The NCDC boss explained that before activating the EOC, the NCDC, working through the National Cholera Technical Working Group, had already taken preventative and responsive actions, including pre-positioning and distributing medical supplies for case management, infection prevention and control, and laboratory diagnosis to all 36 states and the Federal Capital Territory, FCT.
He sympathized with the families and friends who have lost their loved ones to the outbreak, just as he acknowledged the efforts of all stakeholders, including ministries departments and agencies, MDAs, state and local governments, local and international partners, healthcare workers, community leaders, and individuals that have worked hard in responding to this outbreak.
In a related development, Lagos State government has disclosed that the total number of cholera cases has increased to 579, with Lagos Island, Kosofe, and Eti Osa Local Government Areas, LGAs, recording the highest numbers.
The death toll has also risen to 29, an increase of five from the previously reported 24 fatalities.
Lagos State Commissioner for Health, Prof. Akin Abayomi, who disclosed this at the Lagos State multi-agency briefing and update on the cholera outbreak yesterday, said the state’s surveillance was yet to tie the outbreak to a specific cause, although efforts were ongoing to unravel the sources of samples tested.
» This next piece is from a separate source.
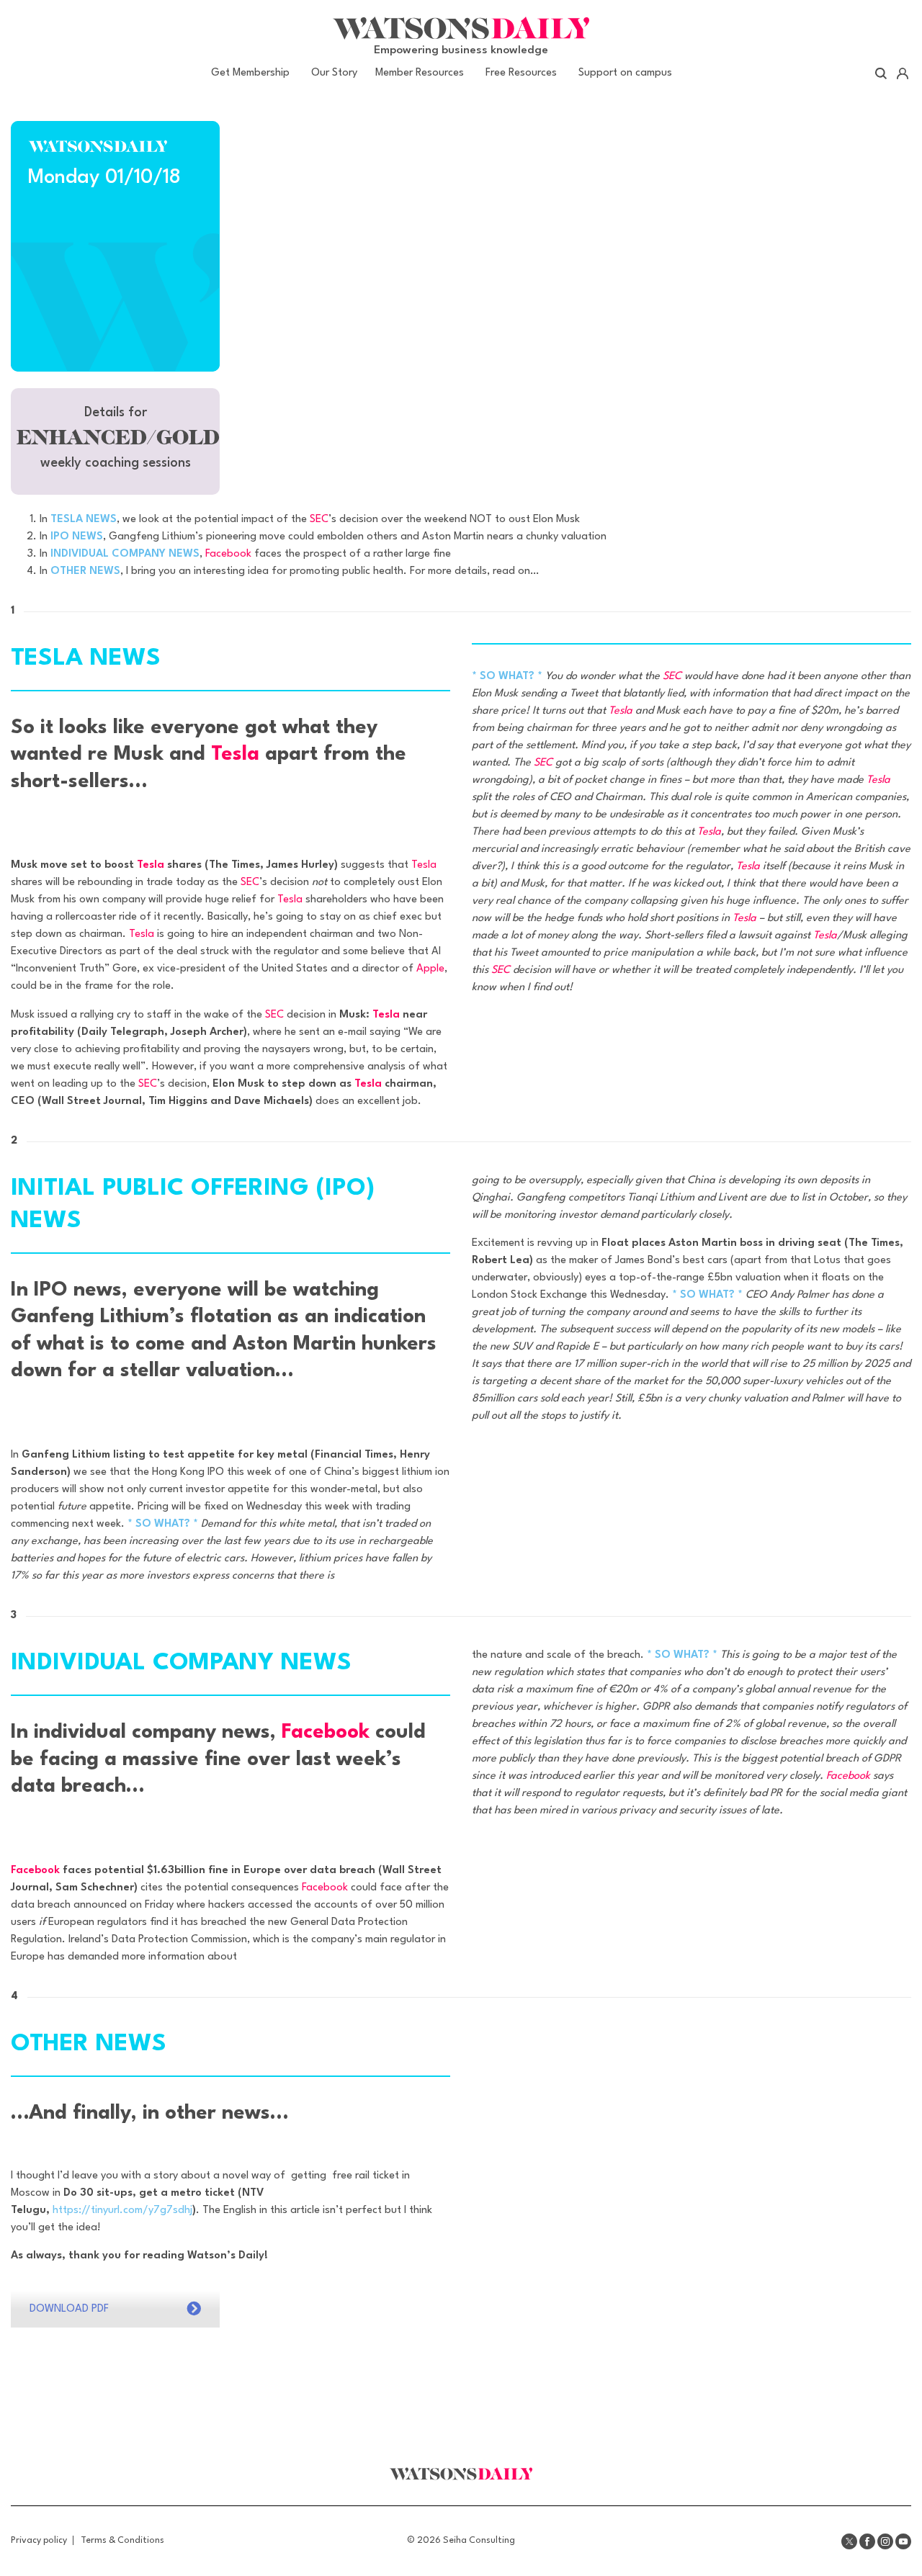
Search (881, 73)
“So far, we have not been able to identify a source yet, but investigations are ongoing. Moving forward, we are going to keep active surveillance around our water sources and beverages in Lagos State,” he stated.
Abayomi further revealed that 30 patients were currently being hospitalised for varying degrees of the disease at the Infectious Disease Hospital, IDH, Yaba, adding that about 579 suspected cases had been identified, 43 of whom were confirmed through laboratory analysis.
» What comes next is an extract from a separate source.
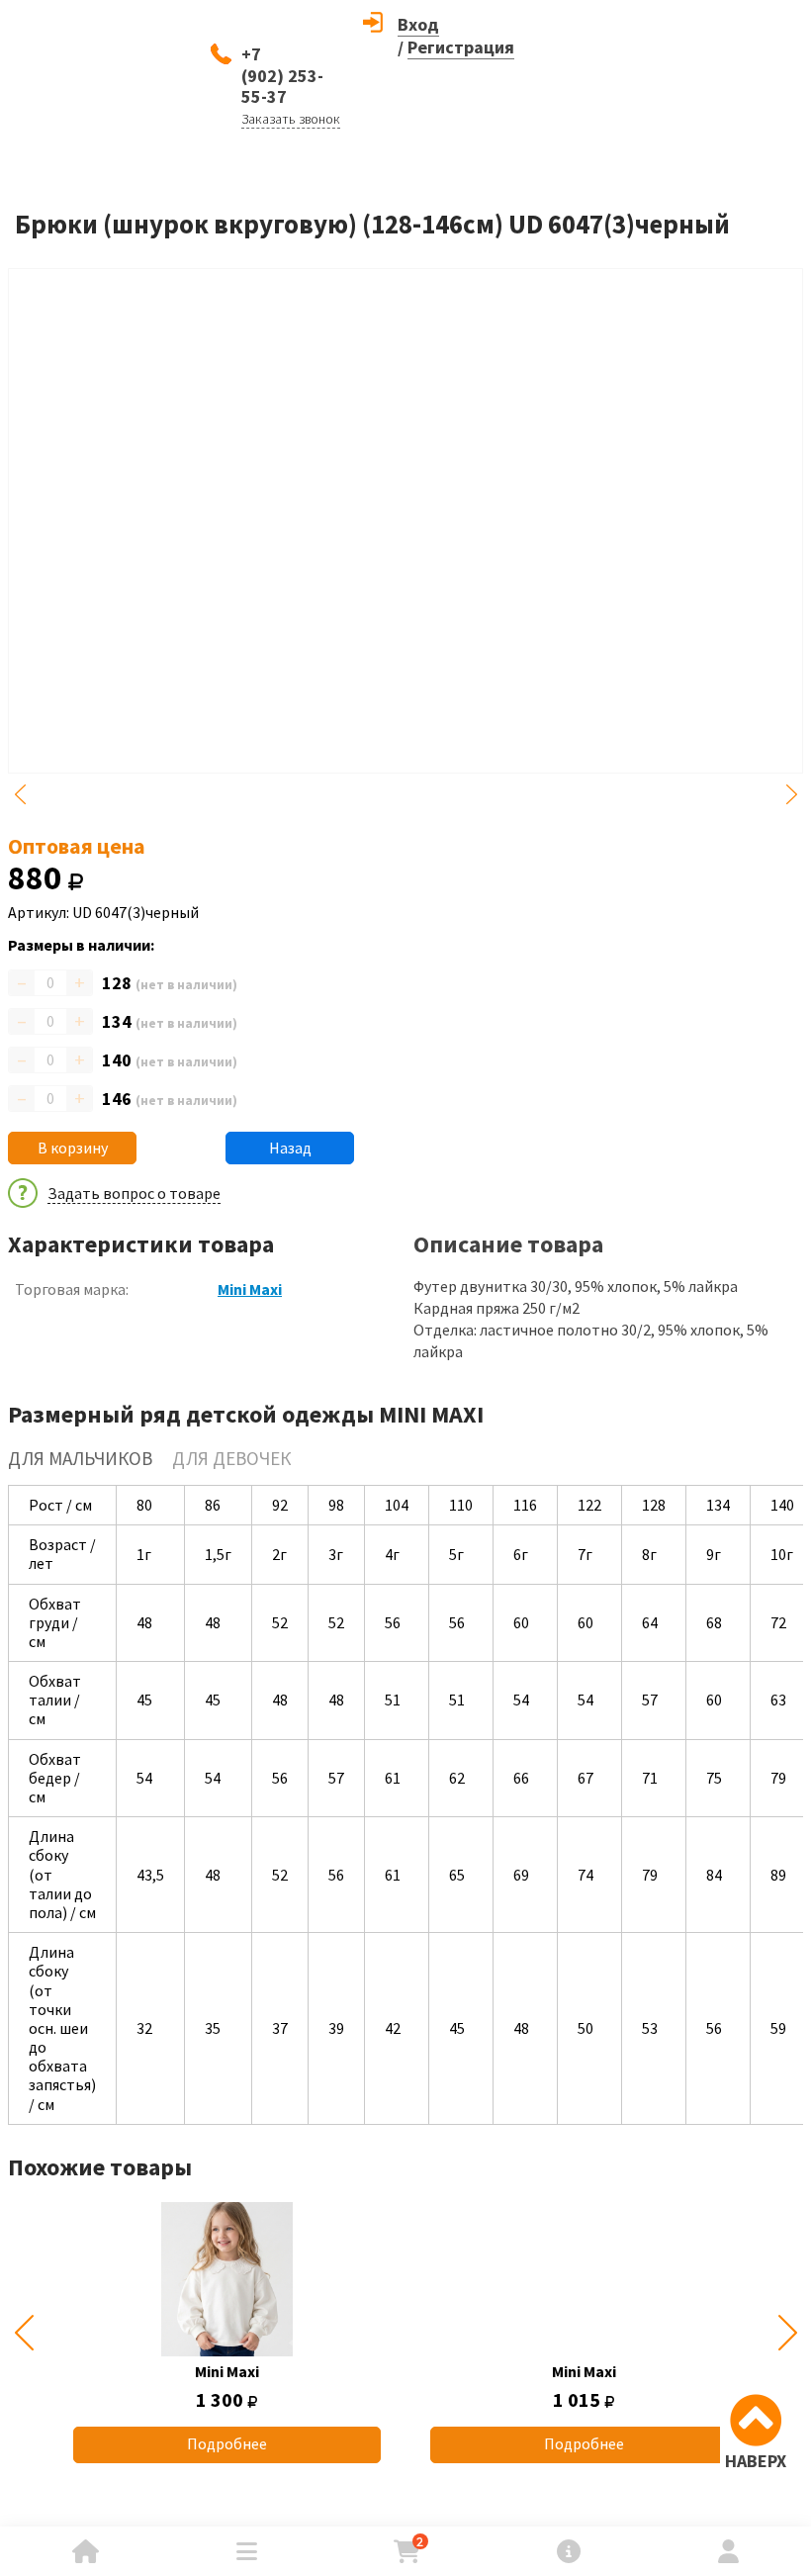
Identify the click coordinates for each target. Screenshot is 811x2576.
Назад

“Most of these deaths were caused by patients presenting very late at a stage where we could not resuscitate them because they had severe rehydration and many patients were actually brought in dead.
’Out of all the samples we were able to collect, we were able to identify Vibrio cholera. So this is indeed a confirmed case of a cholera outbreak by a subtype O1 that is known to us to be very contagious and to cause significant sickness in those that contract it”, he explained.
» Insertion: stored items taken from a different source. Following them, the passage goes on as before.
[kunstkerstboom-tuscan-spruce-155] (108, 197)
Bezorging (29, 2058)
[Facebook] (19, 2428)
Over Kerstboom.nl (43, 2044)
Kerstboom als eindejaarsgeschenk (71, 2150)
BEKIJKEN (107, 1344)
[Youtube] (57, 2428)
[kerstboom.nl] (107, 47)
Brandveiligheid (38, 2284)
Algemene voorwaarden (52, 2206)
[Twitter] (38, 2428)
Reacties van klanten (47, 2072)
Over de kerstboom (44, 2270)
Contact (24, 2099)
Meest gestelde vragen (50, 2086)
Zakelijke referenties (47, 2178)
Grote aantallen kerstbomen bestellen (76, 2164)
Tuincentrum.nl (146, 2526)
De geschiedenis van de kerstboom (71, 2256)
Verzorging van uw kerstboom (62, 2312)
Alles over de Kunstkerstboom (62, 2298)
Speaking on cholera vaccine, the commissioner said the government had not included oral cholera vaccine in the routine national immunization programme.
While acknowledging the effectiveness of the oral vaccine, the commissioner highlighted several factors for the decision.
He said: “Firstly, introducing a new vaccine requires careful consideration, especially in the current climate of vaccine sensitivity. Secondly, the low incidence of cholera cases in the country doesn’t justify a nationwide rollout.”
Abayomi emphasised that the situation would be different if cholera cases surged, adding that in such a scenario, immediate action would be taken, including importing vaccines.
He added that currently, a limited supply of the oral cholera vaccine was available in the private sector but not through public health facilities.
Prof. Abayomi said the discussions should be at the federal level to determine whether to integrate this vaccine into the national immunisation programme.
On efforts to halt the spread of the disease, the commissioner said the state government was in complete control, even as he disclosed that it was offering cholera treatment free of charge to any suspected cases.
He, therefore, urged patients who are having symptoms of cholera to rush to any public hospitals for treatment.
“The state government has also adopted one health approach to response as relevant ministries and agencies and departments of the Lagos State government, including health, environmental and water resources, education, information and strategy, physical planning and agriculture are working together to curb the outbreak, prevent future occurrence.